TASK GOAL >> From the article on medical marijuana below, please copy the passage between "A bill in the" and "and New Jersey.", inclusive, keeping every word unchanged.

SOURCE PASSAGE >>
Segment Open

HAZLETON, Pennsylvania - Bill Waschko reached to the shelf of vintage
medicine bottles at his family's century-old drug store in Hazleton
and pulled down one labeled "Cannabis."

The powdered extract of marijuana was bottled by Eli Lilly and Co.,
although the bottle is empty and the label has no date, marijuana was
a legal drug around the country until 1937.

A bill in the state House of Representatives would make marijuana
legal again for medical uses, emulating action already taken in 13
states and also proposed in New York and New Jersey.

The Pennsylvania bill, sponsored by Reps. Phyllis Mundy, D-Kingston,
and Mark Cohen, D-Philadelphia, would set up compassion centers for
growing and distributing marijuana to patients who had registered
identification cards. Physicians would give written statements to
patients whom they believe would benefit medically from using
marijuana, but they would not write prescriptions, which could
subject them to federal prosecution.

Segment Closed

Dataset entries
Segment Open

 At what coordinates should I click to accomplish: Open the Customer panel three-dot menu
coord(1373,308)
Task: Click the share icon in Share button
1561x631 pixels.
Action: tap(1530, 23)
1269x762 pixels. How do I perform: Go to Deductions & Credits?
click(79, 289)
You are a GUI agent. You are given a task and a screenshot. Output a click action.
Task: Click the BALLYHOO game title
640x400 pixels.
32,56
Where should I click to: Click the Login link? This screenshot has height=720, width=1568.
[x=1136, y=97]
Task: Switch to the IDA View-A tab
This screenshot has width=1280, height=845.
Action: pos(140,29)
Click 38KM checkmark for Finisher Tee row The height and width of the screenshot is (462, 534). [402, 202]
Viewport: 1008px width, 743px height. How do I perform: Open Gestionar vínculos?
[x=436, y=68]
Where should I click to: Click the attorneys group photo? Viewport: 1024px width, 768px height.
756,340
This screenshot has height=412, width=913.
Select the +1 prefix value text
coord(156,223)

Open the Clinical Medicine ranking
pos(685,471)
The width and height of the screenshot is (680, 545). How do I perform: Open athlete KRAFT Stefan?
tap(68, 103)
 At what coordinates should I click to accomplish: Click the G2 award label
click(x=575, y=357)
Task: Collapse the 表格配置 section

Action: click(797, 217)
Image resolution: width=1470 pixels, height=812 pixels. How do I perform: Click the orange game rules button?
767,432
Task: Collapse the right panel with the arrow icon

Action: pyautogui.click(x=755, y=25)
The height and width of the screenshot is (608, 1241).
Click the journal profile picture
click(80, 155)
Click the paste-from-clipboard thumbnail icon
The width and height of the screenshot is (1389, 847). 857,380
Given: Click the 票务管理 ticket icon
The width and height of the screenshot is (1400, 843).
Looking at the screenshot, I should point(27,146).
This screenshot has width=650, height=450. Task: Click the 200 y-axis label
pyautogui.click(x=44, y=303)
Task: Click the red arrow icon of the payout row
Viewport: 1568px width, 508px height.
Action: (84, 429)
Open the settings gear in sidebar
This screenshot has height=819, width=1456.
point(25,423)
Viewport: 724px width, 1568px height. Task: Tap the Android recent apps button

Segment Closed

EXERCISE RESULT >>
A bill in the state House of Representatives would make marijuana
legal again for medical uses, emulating action already taken in 13
states and also proposed in New York and New Jersey.